[PASSAGE GIVEN]
========================

- Part 1: Straight to the Finish Line
- Part 2: Customize our Core
- Part 3: Creating an IP Core Manually
- Part 4: Raw AXI Streams
- Part 5: AXI Video Streams(you are here)
In the previous part, we built an IP core that sent and received raw AXI Stream data. In this version, we are going to create a core that outputs video over an AXI Stream. This is helpful because video frames in AXI Streams can be used by existing IP including stream to frame generators, video mixers, HLS image processing cores, VDMAs, etc...
I was inspired to create this entire series of projects by Project F, an excellent site discussing various aspects of FPGA development, in particular, this post about generating graphics on an FPGA. The writeup was well written and I enjoyed creating a graphical core but I feel the core could be improved by adding an AXI Lite interface to configure the core and an AXI Stream output to write the video frames.
In this post, we'll review how the code for the graphics project generates a video AXI Stream. We'll look through the simulations and then generate a Vivado IP core. We'll then incorporate the IP into a Pynq Z2 project that outputs video to an HDMI display, bring it over to the Pynq Z2 board and exercise it with Jupyter Notebook.

========================

Which existing IP does the post on AXI video streams say can use video frames in AXI Streams?

[DATASET SECTION]
========================

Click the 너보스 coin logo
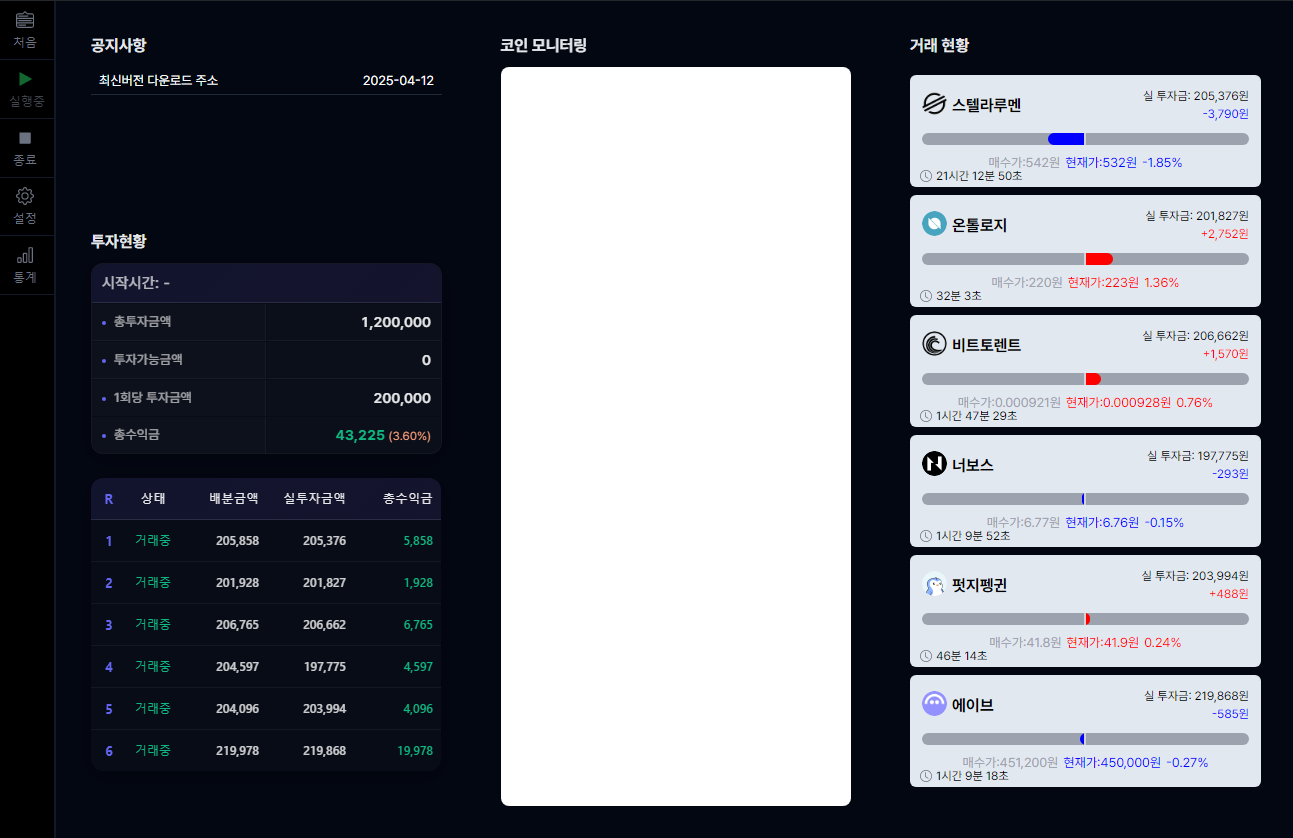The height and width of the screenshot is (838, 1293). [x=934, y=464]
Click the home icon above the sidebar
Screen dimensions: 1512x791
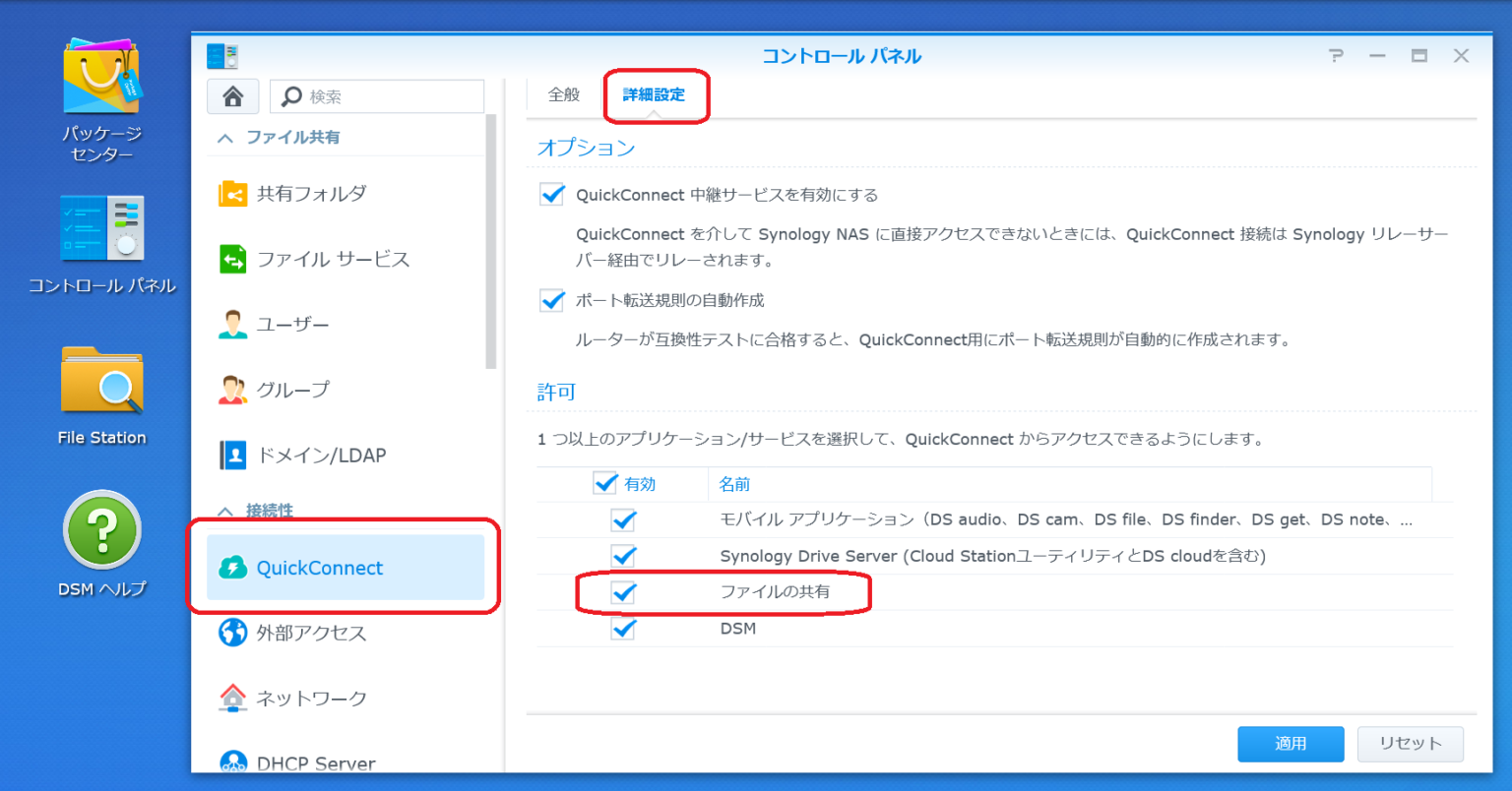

========================

[ANSWER TO THIS EXERCISE] Stream to frame generators, video mixers, HLS image processing cores, and VDMAs.